Hazel, conversely, is perhaps at her most sympathetic in this story; when she’s at the stage where she has relatively little personal power, her fantasies of embodying Amaterasu seem quaint and vaguely racist but benign overall (for whatever value of benignity you can assign to racism).  To Hazel, the costs of godhood are immaterial, and both Eleanor’s and her own ascensions are cause for celebration instead of mourning.  It’s a weird friendship.

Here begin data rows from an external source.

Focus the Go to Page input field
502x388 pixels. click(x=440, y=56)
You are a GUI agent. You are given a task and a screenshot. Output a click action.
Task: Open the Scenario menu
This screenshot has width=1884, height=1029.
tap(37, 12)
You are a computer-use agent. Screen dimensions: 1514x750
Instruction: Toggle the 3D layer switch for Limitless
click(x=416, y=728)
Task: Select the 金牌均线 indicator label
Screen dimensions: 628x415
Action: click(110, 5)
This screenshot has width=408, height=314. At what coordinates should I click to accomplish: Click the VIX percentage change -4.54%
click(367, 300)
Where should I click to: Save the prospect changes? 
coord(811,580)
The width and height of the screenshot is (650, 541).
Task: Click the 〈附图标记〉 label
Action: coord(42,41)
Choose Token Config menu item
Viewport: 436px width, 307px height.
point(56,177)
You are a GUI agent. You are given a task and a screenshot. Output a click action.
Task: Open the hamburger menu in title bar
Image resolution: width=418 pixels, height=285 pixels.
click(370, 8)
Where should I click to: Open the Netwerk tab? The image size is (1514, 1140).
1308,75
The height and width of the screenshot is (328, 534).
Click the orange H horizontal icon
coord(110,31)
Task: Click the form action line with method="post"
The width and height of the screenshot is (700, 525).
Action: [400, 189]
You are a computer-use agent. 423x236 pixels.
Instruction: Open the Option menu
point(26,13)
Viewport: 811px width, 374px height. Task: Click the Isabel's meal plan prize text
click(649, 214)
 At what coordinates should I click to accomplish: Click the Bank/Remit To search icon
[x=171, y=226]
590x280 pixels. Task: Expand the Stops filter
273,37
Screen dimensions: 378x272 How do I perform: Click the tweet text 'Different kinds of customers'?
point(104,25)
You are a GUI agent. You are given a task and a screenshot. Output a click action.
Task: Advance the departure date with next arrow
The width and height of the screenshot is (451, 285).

Laura features in the remaining two stories from the set.  The first, nestled between the Tara story and the Lucifer/Amaterasu one is a two page scene that was likely cut for space way back in the first arc where we see Laura pleased with herself after she manages to pull off some casual flirting with Lucifer at the prison.  It’s a cute moment and gives some dimension to later instances in the first and second arcs where she obsesses over coming off as just the right amount of cool with other members of the Pantheon (it’s also, I think, the only moment in the series where we get confirmation that she’s attracted to Lucifer–this isn’t that much of a stretch given that Laura is attracted to virtually the entire Pantheon at various times throughout the story, but it does complicate her feelings about her first divine friend in a few interesting ways; for Laura, sex always seems to be tied up in higher desires for fame and artistic recognition).  The second story wraps everything back around to Baal and Inanna’s doomed romance.  After Laura and Baal knock their naughty bits together for the first time, they have a brief discussion about how to handle this new development in relationship to Inanna, with whom Laura is friends and Baal understands won’t actually be jealous that they’ve hooked up.  Even from the start, Baal and Laura’s relationship is defined in contrast with what Baal had with Inanna; it’s a bittersweet moment to end on.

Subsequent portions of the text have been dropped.